Samuel Wilson must have grown tired of the ostriches as they popped up 13 years later at Murray Downs Station, on the opposite side of the Murray river to Swan Hill. It was owned by Suetonius and Charles Officer. Seems they had more of a clue about ostriches than Samuel Wilson. The birds had gone wild at Longerenong, probably after the trousers incident, with no one game enough to go near them. Rounding them up to move to Murray Downs was a major operation but once there, the Messrs Officer paired the birds off and accommodated them in small yards, and calm returned…somewhat.
After Suetonius died in 1883, Charles sold Murray Downs and the ostriches were on the move again, this time to Charles Officer’s new property near Kerang.
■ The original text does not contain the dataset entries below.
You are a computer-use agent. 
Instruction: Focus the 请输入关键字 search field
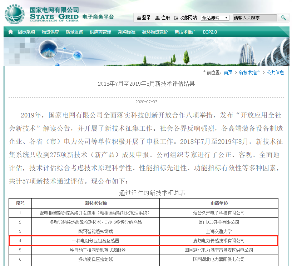(254, 18)

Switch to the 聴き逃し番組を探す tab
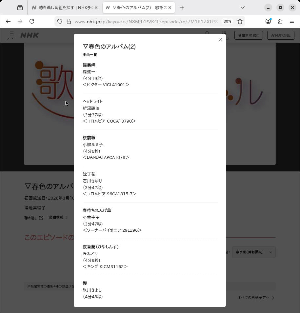pyautogui.click(x=62, y=8)
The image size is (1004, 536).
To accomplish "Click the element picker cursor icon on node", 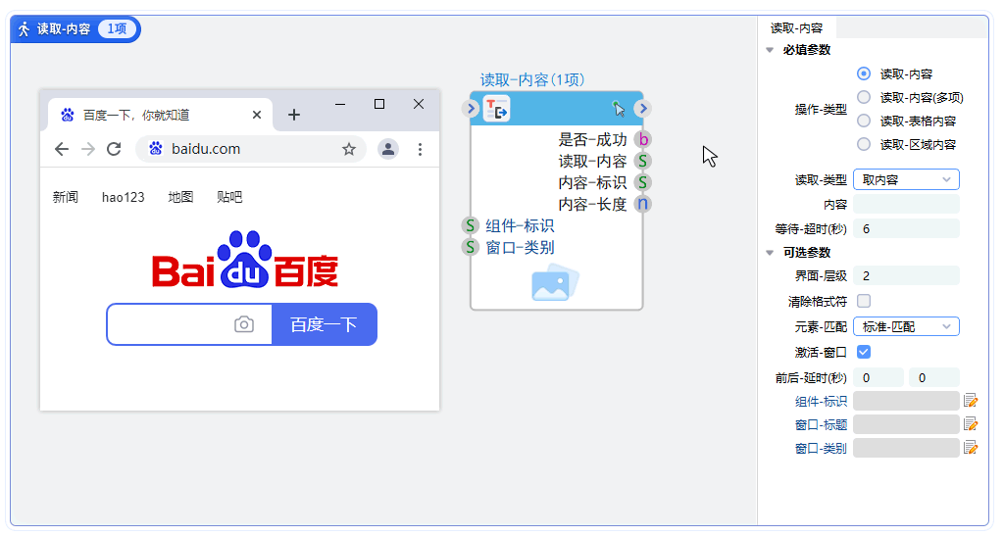I will [619, 108].
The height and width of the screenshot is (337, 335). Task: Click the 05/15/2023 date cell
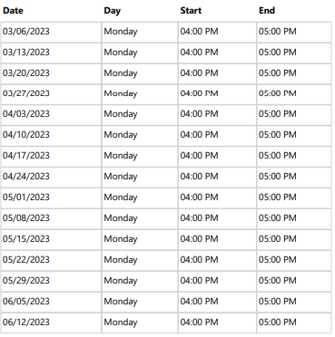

Two years later, and the ostriches had settled in to their new home and were producing feathers of a high quality.
Twenty-six years later, the next generation of Officer Bros. had taken over the ostrich farming.
If you are wondering if any of the 1913 ostriches where a part of the group that started out in 1868, well, so was I and it is possible. In the wild an ostrich can live to up to 40 years and up to 60-70 years in captivity. The Officer Bros. fed their ostriches well so you never know.